Film and Architecture

My mother tells me I drew my first house at the age of four. On account of my explicit memory deficit, I cannot confirm nor deny that statement. However, I can wholeheartedly tell you that the urge to create has always been there, for as long as I can remember. Architecture is a creative interest that’s been with me since the beginning. It has been, and still is, my primary outlet when it comes to creating. Architecture, like the other six fine arts, is a means to evoking calculated feelings in the built environment. It’s the difference between a boring journey and an exciting one. More so now than ever, building design is being influenced and driven by tangible, analytical data. Architects use this data to their advantage, and it gives them the ability to interpret one’s thoughts and feelings of a particular space before the space is even realized.

Keyframes

I’ll be pulling from a past architecture studio out of SDSU’s DoArch curriculum to illustrate the analytical data I’m talking about. This particular studio was focused on reimagining downtown Watertown, an issue that plagues the heart of many small South Dakota towns.
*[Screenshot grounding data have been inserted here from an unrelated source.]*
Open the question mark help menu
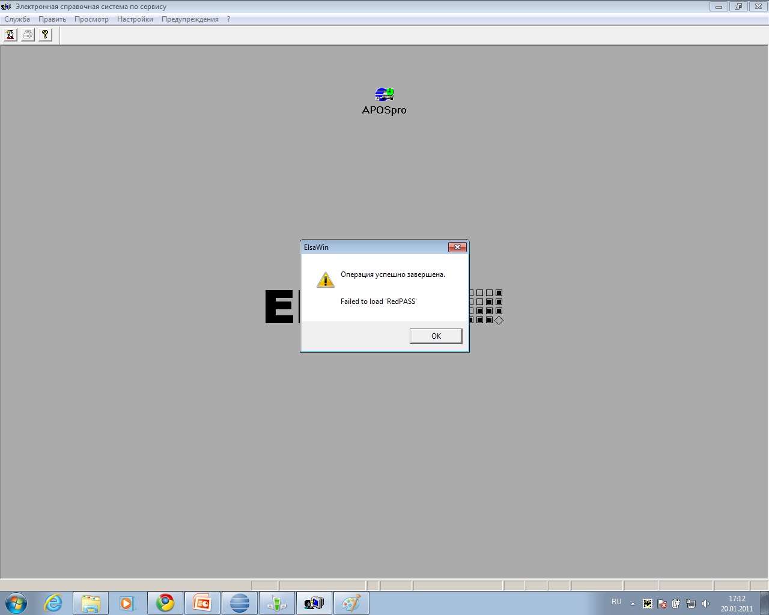This screenshot has width=769, height=615. click(228, 19)
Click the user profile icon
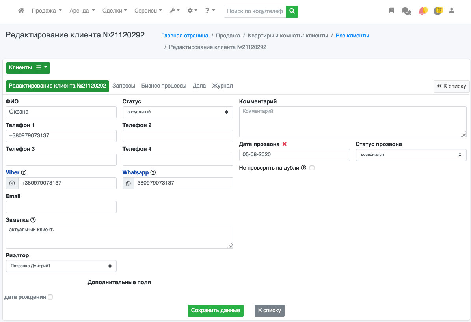Viewport: 471px width, 322px height. 452,11
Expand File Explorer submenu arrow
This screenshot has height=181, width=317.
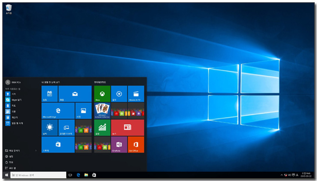[36, 151]
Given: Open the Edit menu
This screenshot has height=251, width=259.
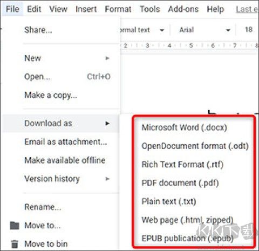Looking at the screenshot, I should pyautogui.click(x=34, y=9).
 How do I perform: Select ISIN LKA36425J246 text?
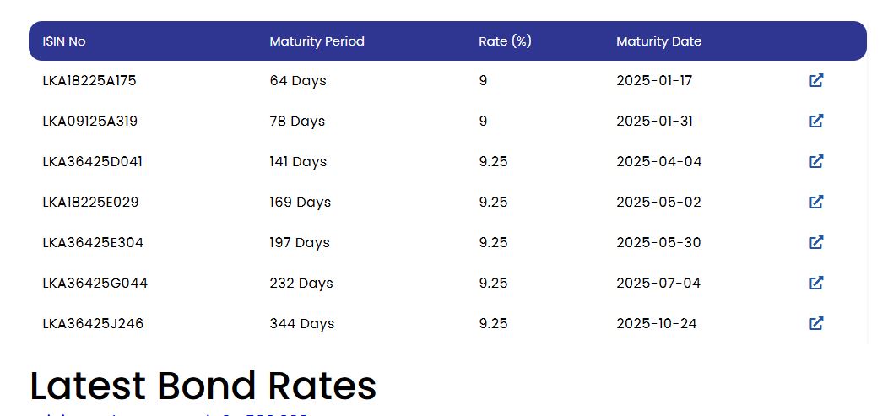tap(93, 323)
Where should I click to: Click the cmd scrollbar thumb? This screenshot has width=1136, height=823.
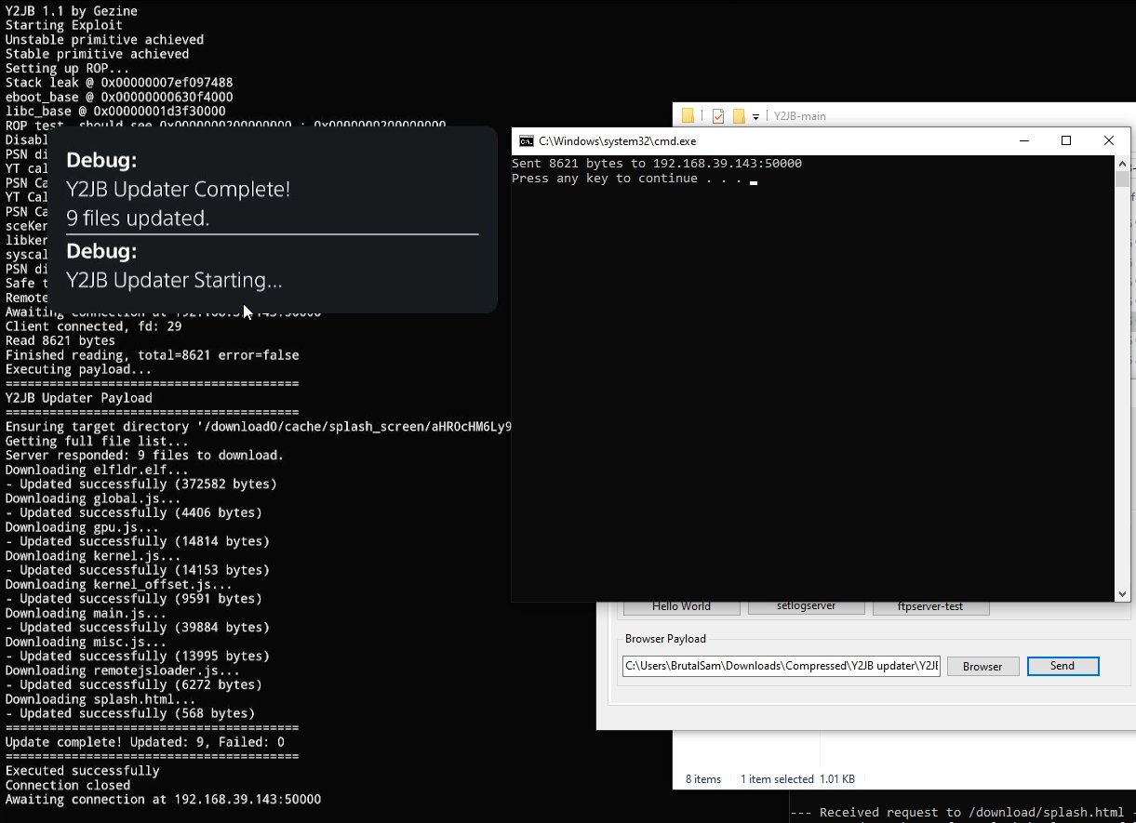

After much collaboration with the city of Watertown, its residents, and ourselves as students doing the project, our class proposed (in pairs) different methods that would hopefully catalyze the downtown atmosphere and spark new businesses and economic growth.

The solutions each group came up with were reached by studying analytical data known as keyframes. A keyframe is a still image of a video. Typically, a camera will shoot video is 30 frames per second, or FPS. Below is a graphic breaking down a ten second video at 30 FPS. This number can vary by a lot, but the standard is such. While interviewing residents of Watertown, we asked them to take us on their normal on-foot commute through downtown, recording the entire route via GoPro’s strapped onto the participant’s head. After gathering all of the videos shot on each GoPro, we analyzed every frame within the footage. The purpose of analyzing the frames is to determine where significant visual change happens, which highlights where our design input is needed. With the help of a few programs, we were able to focus on several areas where a significant visual change was recorded.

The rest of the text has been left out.